Simulations of directionality effects and optical forces in plasmonic nanostructures
With the rapid development of nanoscience and nanotechnology, surface plasmonics based on metal nanoparticles and nanostructures gain increasing interest, not only for fundamental scientific studies, but also for optical and sensor applications. At the nanoscale, the physical and chemical properties of metal particles, especially their optical properties, strongly depend on size and shape, as well as on the surrounding media and structures. By modifying those features, one may design novel functional materials and devices. This thesis deals with investigations of light-induced effects at the nanoscale, focusing on optically induced forces on plasmonic nanostructures and angular distribution of light due to the particle-substrate interactions.
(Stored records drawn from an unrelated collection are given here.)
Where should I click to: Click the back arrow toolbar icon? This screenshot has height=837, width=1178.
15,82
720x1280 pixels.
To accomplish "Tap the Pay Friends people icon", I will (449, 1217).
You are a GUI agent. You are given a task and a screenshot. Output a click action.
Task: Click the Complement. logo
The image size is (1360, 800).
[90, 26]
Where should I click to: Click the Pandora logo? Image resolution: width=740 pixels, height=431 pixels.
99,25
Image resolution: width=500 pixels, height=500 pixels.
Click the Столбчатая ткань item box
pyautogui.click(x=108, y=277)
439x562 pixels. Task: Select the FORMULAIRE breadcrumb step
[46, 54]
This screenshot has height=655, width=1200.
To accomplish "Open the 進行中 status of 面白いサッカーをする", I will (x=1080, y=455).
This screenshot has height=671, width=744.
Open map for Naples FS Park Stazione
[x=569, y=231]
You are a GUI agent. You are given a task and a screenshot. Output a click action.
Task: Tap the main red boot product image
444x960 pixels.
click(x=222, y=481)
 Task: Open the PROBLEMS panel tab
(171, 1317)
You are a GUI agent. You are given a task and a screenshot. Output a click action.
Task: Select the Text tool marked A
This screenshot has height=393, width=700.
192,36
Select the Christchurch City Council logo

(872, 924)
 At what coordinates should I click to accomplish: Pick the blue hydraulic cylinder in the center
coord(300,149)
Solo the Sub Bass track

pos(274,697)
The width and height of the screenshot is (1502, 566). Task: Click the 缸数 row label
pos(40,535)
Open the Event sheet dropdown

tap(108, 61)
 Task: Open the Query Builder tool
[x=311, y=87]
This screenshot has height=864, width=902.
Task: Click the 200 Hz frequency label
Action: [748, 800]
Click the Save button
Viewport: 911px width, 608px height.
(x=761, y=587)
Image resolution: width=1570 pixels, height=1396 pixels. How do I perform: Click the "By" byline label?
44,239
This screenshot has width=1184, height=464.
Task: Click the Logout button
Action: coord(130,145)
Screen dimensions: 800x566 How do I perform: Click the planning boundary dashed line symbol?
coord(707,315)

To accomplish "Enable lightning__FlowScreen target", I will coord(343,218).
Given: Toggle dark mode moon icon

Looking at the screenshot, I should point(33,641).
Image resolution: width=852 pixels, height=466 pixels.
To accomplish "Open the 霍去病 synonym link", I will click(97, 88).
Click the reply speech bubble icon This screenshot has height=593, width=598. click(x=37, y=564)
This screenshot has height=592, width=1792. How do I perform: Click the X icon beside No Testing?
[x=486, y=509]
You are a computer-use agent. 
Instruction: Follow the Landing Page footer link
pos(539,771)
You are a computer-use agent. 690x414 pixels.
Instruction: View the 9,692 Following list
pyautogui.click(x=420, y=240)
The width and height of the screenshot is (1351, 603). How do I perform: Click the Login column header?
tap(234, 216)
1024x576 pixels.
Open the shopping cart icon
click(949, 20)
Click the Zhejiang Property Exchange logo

Nanoparticles trapped within an optically induced potential energy well (e.g. using optical tweezers) will interact with each other by mutual forces. This can lead to
the self-organization of the nanoparticles within the trap, an effect known as optical binding. In this thesis I have theoretically investigated the optical forces between the metal nanoparticles for different polarization configurations. In addition to the optical forces, there are other contributions to the total interaction forces between
the particles, such as the Coulomb repulsion and van der Waals attraction. These contributions have been investigated in the case of two strongly interacting gold particles through the classical theory of Derjaguin, Landau, Verwey, and Overbeek (DLVO). The thesis also contains a study of optical manipulation (trapping, rotation and spinning) of elongated plasmonic particles, such as rods, dimers and micrometer long nanowires.
The other main theme of the thesis is the angular distribution of light scattered from the nanoparticles and the nanowires. The scattering properties of these structures are strongly affected by the presence of the substrate. It is shown that the dipolar angular distribution of light scattered from a single dipolar emitter in a homogeneous medium is highly modified when the emitter is brought close to a glass substrate (and even more so when the emitter is brought close to a thin metal film).
In addition to nanoparticles, the thesis deals with nanowires, structures that support plasmonic Fabry-Perot resonances due to multiple reflection of the plasmons
propagating along their interfaces. It is shown that nanowires can scatter light in a rather narrow angular distribution thanks to the phase retardation of the plasmon
propagating along the wire, which is dictated by the wire diameter, length and surrounding medium.